What’s slower than email? Snail mail of course! Being a member of the generation who grew up on the Internet, it’s easy to forget about postal mail. There’s very rarely a need to send any (in the past month I’ve used it to send and receive original copies of signed contracts overseas, and that’s about it), but on a daily basis I might send or receive hundreds of peices of email. Snail mail, however, is far from dead. Last year in the United States alone the US Postal Service handled over 200 billion pieces of mail.
With that in mind, how do you bridge the gap between electronic mail and snail mail? A new start up named eSnailer thinks they have the answer. They promise to post a real letter, for free, to anyone via USPS. They don’t specify, but it appears that the service likely only works in the US and possibly Canada, and I had trouble getting it to accept an address in Australia.

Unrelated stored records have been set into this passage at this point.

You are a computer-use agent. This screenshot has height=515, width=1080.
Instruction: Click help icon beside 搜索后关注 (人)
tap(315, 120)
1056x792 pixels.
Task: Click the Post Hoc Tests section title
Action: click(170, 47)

I decided to use the service to sent a letter to my grandfather, who try as I might simply refuses to let me set him up with a computer. eSnailer is a pretty simple service that exists mostly on a single page, with instructions given by a snail who looks like he’d be at home at a Grateful Dead concert. After entering your return address and the address of your recipient, you type out your letter using a WYSIWYG editor. When you’re done, you can preview and send. Ah, but now the catch.
eSnailer sends mail for free, but only after you agree to accept one of the “offers” it solicits you with after you complete your missive. The instructions aren’t very clear, so I ended up actually accepting two offers (or maybe it sent me to fill out details for the wrong one?). This is not unlike those “sign up for a ton of free junk and get an iPod” ads you see all over the Internet. The solicitations I was offered included email coupons from Papa John’s Pizza, home loans from LendingTree, and information on Disney World and Las Vegas vacations.
Once you’ve said yes to an offer, eSnailer promises to print, and post your letter within 24 hours — I’ll come back and edit this post when and if my grandfather receives the one I sent. After your letter is sent, the site bombards you with a bunch of other offers for “free” junk, but these you don’t have to accept. Since it doesn’t appear you need to do any email confirmation, I just used a GMail account I only check about once per month to sign up for my pizza coupons.
Conclusion
So is eSnailer worth it? Probably not. The amount of hassle and junk mail that sending each letter will cost you probably isn’t worth the 41 cent stamp and effort it takes to print your letter and address an envelope by hand. That said, as sad as it seems, I probably would be more likely to send postal letters to people if I could do so just by filling out a form on the Internet. Because I am on my computer all day, the convenience of email attached to a real letter would be welcome. If eSnailer offered a service that stored my address book online so I didn’t have to constantly retype the recipient’s address, and allowed me to pay the postage and not have to bother with all the offer mumbo jumbo, that is actually one I would probably use.